Stein was dumbfounded to learn that very few of his interviewees, who play important roles in intelligence and law enforcement communities and Congress, had any idea. And, as Stein writes, he wasn’t asking deep, theological questions, “just the basics: Who’s on what side today, and what does each want?”

For those of you who might—like Trent Lott, who recently wondered, “Why do Sunnis kill Shiites? How do they tell the difference? They all look the same to me”—see this as a rarefied inquiry, here’s how Stein explains why it matters:

[T]he nature of the threat from Iran [Shiite], a potential nuclear power with protégés in the Gulf states, northern Saudi Arabia, Lebanon and the Palestinian territories, is entirely different from that of Al Qaeda [Sunni]. It seems silly to have to argue that officials responsible for counterterrorism should be able to recognize opportunities for pitting these rivals against each other.

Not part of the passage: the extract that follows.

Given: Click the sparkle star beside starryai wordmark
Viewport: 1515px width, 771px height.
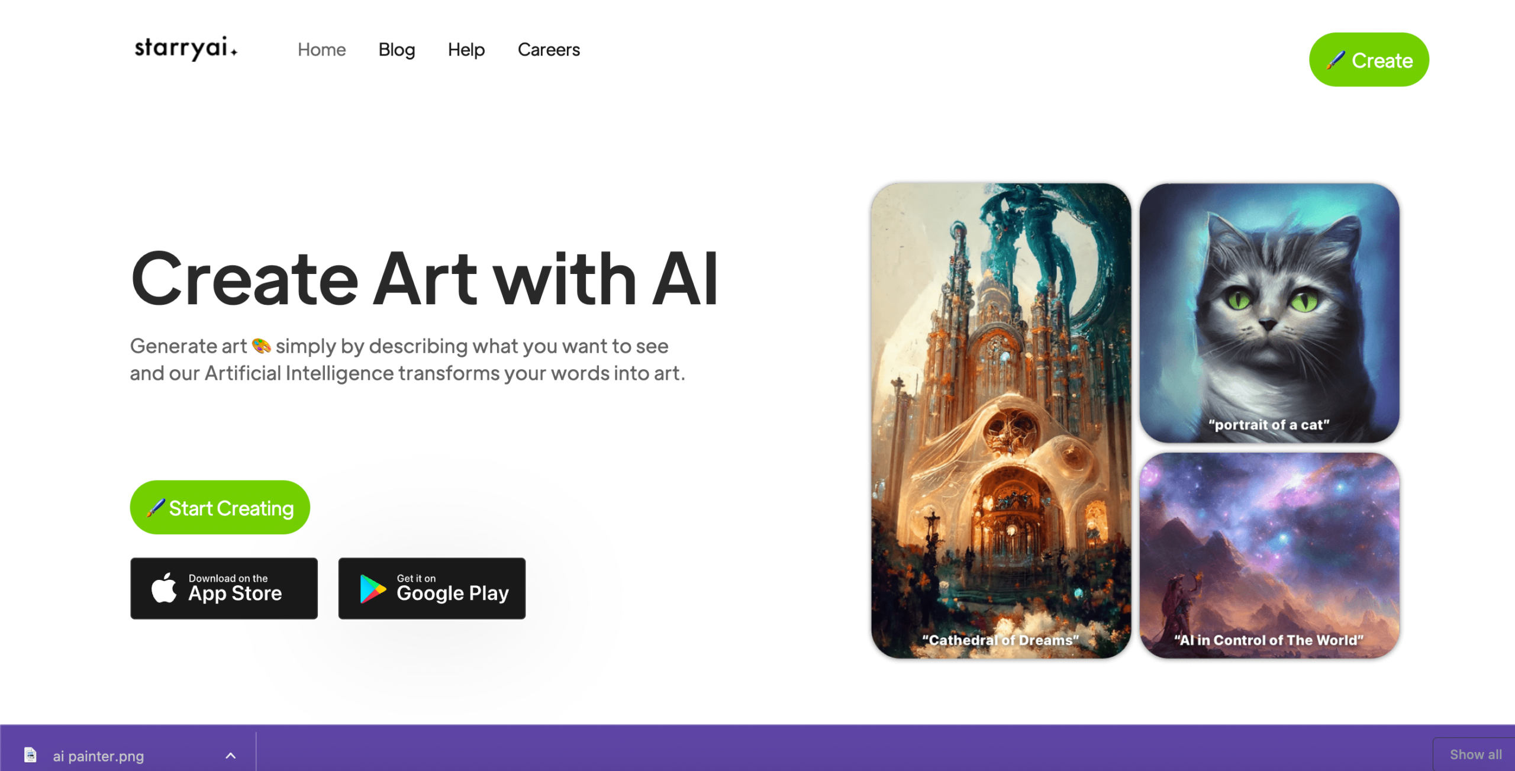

Hostilities between Sunnis and Shiites are on center stage in Iraq, and play an important role in Al Qaeda’s motivations. Perhaps if officials knew more about them, better policy would follow?

But one of Stein’s interviewees—the spokesman for the FBI—took the position that understanding the difference between a Sunni and a Shiite was akin to “memoriz[ing] the collected statements of Osama bin Laden, or be[ing] able to read Urdu [or] playing ‘Islamic Trivial Pursuit.'”

If there’s a game comparison, shouldn’t it at least be Risk?